My doctor says the best way to go about a meal is to fill half your plate with non-starchy vegetables. A quarter of your plate with your protein (meat or say beans. I eat a lot of fish and chicken) and a quarter plate of your starch (so a small-medium sized potato, 2/3 cup of rice, or beans). I also add a fairly big salad to my meals because most raw veggies are next to free (watch your dressing though, you can find loads of stuff with an internet search on how to make tasty, simple, low-carb dressings of your own).
A lot of diabetics find success with the Low Carb, High Fat diet. You can google that and do some research and find a lot of recipes. I do steal some of those recipes for my own meals, but have personally opted for a Mediterranean diet for myself, focusing more on vegetables and eating in moderation the other stuff included in that particular diet.
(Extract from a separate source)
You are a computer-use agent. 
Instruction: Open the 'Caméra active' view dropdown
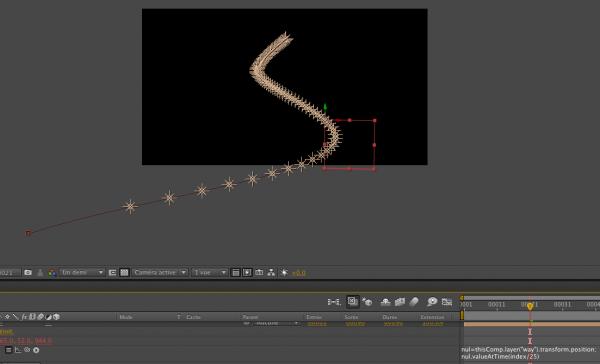[160, 273]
Here is a typical day for me, that works well for me.
Breakfast: 1 cup of multigrain Cheerrios, 1/2 of 1% milk, mixed with various fruit. Blue berries, raspberries, strawberries, half a banana
Or
1/2 cup prepared oatmeal with cinnamon. Low fat yogurt mixed with various fruit, see above
Or
1-2 piece of multigrain bread (depending on hunger) with peanut butter. Low fat yogurt, mixed with various fruit
Lunch: A toasted sandwich, usually with tuna or chicken breast leftovers and cucumber slices (go ahead and add lettuce, cheese, tomato, whatever you want on your sandwich), with a teaspoon of mayo. A big spinach salad with other veggies, tomato, celery, mushrooms, cabbage, peppers, cucumbers. I make my own dressing with a bit of olive oil, a splash of balsamic vinegar, dillweed and pepper. A yogurt cup OR a sugarfree pudding cup OR a protein bar (check carbs to make sure you are sitting around that 15 carb limit. A few times a week, I will make a spinach salad with cut up berries and a bit of feta cheese. I will add flax seed or walnuts or pecans to these salads quite frequently.
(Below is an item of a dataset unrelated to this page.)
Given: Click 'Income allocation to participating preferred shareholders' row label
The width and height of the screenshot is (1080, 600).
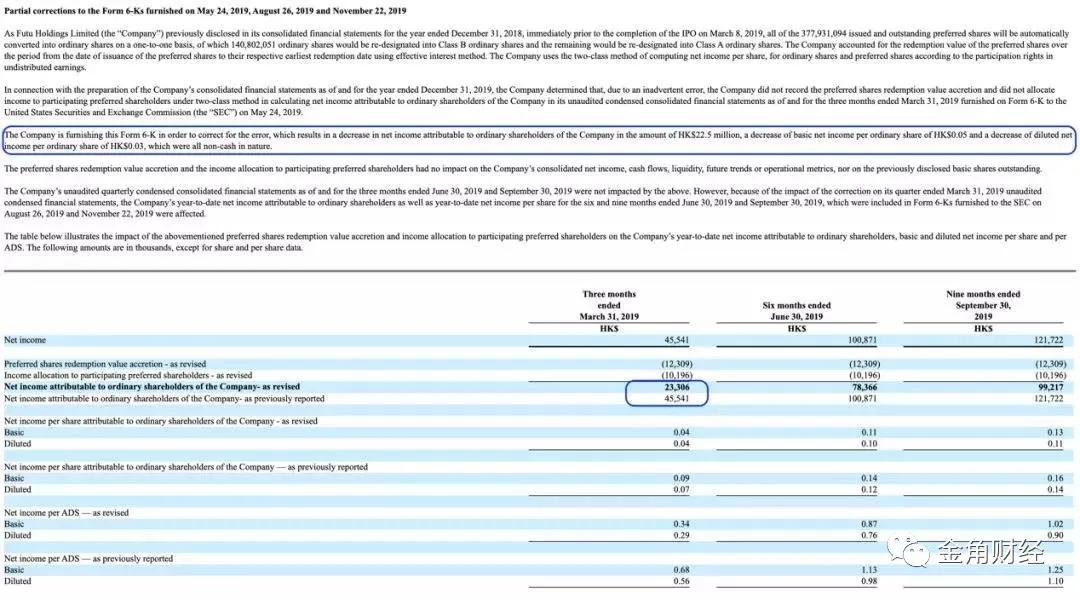Looking at the screenshot, I should coord(128,375).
I'm glad to share my experience here. When I was diagnosed nearly two years ago, I rushed out to the library to find books and online to read articles. Those helped somewhat, but I also learned a lot by experimenting. The absolute core is this: get rid, as much as humanly possible, of three things: white (refined) starches, white (refined) sugars, and hydrogenated vegetable oils. It sounds simple, but it isn't. Focus on fruits, stir-fried vegetables (there are only a few vegetables that are not recommended, such as sweet corn (British: maize), and whole grains. TOTALLY eliminate all sugared beverages, and switch to aspartame-sweetened beverages (Coke Zero is my favorite :-), and to aspartame-sweetened drink enhancers (like Mio, etc.). I'm fortunate in that I work from home. For breakfast, I have a high-fiber, no- or low-white starch cereal (old-fashioned oatmeal or Cheerios, for example--watch out for the instant oatmeals--some are super-high in sugars). For lunch, whenever I can, I stir-fry a huge pile of vegetables, and also have eggs (which are fantastic), shrimp, etc. For dinner, I often stir-fry chicken, or pork, or even bacon. Read all labels at the grocery store; it's astonishing how much refined sugar, how much refined (white) starch, and how much hydrogenated vegetable oil, is in grocery store foods. The good news is that there are many, many great substitutes for favorite foods: whole-grain breads and pastas, instant brown rice, and sugar-free chocolates. I've kept my blood sugars in a great range from all this. I also exercise every day--but I had already been doing that for many years even before my diagnosis, anyway. I hope this is helpful! I'd be glad to answer any follow-up questions.
Corn is very high in carbs too.
http://www.csiro.au/en/Research/Health/CSIRO-di...
CSIRO is well respected Australian reasearch institute.